More than four out of five (83%) parents believe it’s their responsibility to educate their children about managing their personal finances, but many don’t feel up to the job.
These are the findings of new research by M&G Investments. And I’m not surprised.
After all, it’s been well documented how unlikely children are to get a good financial education in schools (despite it being on the National Curriculum since September 2014).
Financial advice from your parents
Some 71% of those surveyed agreed that saving money was the most important financial lesson their offspring should learn.
From memory, my mum’s advice on this topic rarely strayed from ‘stop spending all your money on stuff you don’t need’.
She’d most likely agree with the argument that millennials’ struggles to buy a house are down to too much avocado on toast.

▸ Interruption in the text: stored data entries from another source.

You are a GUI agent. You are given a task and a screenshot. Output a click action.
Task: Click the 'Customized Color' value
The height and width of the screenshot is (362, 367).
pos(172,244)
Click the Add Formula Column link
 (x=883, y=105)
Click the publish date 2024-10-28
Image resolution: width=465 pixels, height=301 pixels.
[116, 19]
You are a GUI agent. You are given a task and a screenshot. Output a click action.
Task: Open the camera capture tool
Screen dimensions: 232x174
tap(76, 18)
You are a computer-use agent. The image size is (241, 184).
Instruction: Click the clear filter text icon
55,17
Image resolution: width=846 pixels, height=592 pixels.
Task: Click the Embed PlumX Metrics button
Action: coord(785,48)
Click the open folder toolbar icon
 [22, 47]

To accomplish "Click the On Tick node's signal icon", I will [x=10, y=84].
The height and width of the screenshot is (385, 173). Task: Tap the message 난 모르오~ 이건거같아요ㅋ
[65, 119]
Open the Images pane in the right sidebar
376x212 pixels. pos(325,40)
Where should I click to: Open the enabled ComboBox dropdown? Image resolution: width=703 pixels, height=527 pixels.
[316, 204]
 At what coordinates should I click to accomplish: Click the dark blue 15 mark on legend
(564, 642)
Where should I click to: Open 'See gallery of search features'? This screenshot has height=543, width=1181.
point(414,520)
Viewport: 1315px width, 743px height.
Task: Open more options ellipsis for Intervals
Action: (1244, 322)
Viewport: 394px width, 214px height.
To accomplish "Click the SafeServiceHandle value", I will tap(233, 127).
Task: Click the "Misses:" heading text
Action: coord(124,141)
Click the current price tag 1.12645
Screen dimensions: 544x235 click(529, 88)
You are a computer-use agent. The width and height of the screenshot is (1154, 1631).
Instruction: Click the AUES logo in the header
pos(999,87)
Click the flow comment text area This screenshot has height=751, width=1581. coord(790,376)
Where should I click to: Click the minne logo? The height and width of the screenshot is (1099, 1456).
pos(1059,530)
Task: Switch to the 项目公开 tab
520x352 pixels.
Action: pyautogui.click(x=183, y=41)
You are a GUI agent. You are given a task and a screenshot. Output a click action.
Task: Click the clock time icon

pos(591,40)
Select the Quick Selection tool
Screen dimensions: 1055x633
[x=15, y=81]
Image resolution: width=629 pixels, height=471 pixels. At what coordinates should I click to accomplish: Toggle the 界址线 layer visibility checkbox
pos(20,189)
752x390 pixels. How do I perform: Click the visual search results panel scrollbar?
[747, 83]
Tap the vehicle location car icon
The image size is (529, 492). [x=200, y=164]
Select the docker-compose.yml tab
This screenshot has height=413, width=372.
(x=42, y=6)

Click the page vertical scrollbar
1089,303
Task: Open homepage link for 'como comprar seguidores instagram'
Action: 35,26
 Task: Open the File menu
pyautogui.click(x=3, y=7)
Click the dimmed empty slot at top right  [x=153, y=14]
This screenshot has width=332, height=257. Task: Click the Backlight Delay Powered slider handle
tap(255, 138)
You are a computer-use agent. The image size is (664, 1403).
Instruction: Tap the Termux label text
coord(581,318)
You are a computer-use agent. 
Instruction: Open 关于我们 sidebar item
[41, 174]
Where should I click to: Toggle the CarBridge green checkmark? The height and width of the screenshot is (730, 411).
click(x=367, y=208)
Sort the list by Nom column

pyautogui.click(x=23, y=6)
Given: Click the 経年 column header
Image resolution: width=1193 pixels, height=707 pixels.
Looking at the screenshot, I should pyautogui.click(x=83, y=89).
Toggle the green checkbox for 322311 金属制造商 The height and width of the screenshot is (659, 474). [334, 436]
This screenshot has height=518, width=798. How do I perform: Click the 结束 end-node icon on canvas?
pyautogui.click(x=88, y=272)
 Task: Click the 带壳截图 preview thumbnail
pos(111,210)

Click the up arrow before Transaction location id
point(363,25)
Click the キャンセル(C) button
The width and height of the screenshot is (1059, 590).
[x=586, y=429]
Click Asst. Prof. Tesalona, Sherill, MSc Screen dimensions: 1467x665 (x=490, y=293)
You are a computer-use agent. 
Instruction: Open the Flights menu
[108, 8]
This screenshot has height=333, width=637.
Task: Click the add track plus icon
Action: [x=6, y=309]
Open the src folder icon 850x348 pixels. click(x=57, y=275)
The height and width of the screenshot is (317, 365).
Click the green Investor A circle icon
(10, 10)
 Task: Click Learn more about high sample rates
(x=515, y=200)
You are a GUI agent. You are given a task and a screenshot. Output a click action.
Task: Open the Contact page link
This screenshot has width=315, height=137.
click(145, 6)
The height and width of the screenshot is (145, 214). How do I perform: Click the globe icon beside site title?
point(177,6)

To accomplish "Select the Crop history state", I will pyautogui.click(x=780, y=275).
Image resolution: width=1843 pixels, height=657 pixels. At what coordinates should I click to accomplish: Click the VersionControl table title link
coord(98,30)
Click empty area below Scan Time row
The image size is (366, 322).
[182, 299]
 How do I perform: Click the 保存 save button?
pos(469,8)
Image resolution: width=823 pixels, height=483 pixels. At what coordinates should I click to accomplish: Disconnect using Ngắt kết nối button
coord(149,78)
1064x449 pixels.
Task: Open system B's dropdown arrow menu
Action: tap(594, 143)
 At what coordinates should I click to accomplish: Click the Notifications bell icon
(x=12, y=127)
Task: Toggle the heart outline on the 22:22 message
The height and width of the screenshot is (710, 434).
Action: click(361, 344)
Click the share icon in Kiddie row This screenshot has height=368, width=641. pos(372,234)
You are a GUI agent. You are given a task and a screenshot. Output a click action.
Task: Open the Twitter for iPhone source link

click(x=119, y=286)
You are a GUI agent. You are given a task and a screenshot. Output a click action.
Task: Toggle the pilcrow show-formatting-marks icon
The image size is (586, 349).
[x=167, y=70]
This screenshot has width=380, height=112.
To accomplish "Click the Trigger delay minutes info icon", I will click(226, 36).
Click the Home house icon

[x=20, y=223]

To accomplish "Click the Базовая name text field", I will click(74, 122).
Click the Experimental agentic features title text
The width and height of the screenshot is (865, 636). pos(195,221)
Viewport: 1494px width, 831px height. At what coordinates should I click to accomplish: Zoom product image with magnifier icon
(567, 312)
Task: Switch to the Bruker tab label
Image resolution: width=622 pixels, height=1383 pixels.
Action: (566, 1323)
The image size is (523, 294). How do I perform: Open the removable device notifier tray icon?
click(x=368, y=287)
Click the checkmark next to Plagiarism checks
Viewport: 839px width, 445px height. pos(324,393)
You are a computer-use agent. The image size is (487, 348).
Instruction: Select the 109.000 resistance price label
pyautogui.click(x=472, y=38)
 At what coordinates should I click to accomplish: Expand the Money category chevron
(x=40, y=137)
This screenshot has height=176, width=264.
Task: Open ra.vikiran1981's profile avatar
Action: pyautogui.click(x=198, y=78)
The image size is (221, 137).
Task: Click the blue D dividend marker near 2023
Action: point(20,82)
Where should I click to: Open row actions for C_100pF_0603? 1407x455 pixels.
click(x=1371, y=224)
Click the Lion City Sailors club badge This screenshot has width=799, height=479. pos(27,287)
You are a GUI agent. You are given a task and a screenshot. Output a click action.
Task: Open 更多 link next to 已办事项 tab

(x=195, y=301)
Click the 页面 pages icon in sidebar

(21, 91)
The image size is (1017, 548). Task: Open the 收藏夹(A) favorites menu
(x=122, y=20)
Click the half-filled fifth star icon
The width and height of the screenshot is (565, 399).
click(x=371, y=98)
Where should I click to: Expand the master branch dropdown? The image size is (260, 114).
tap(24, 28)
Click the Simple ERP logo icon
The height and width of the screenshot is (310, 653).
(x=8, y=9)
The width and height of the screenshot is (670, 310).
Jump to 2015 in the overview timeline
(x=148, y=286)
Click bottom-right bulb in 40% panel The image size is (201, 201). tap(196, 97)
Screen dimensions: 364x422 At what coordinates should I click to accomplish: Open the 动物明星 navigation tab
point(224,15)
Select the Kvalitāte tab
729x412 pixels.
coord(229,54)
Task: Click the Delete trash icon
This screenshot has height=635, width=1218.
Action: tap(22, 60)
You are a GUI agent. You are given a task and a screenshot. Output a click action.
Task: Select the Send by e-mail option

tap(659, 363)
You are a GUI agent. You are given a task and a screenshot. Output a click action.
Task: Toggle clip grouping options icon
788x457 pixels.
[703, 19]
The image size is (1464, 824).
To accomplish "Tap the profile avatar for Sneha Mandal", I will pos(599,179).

I’ll give my dad a bit more credit (it is Father’s Day, after all).
Among the insightful titbits of advice he gave me, such as ‘always order steak medium-rare’ and ‘you’ll never find the girl of your dreams in a pub’, he told me to ‘save 10% of everything you earn’.
As I’m now attempting to buy a home in London, I’ve upped this to 30%. Sadly, his advice didn’t include the best ways to keep up with soaring inflation.
The survey’s respondents also listed ‘the value of money’ and how to budget as important topics for youngsters to learn.
Still, one in six of those polled admitted they weren’t confident coaching youngsters how to manage their money.
Did your parents give you any financial tips when you were growing up? Did you listen? Or, if you’re a parent, what financial advice have you given your children? What’s the best way to ensure we’re better educated about personal finance as a nation?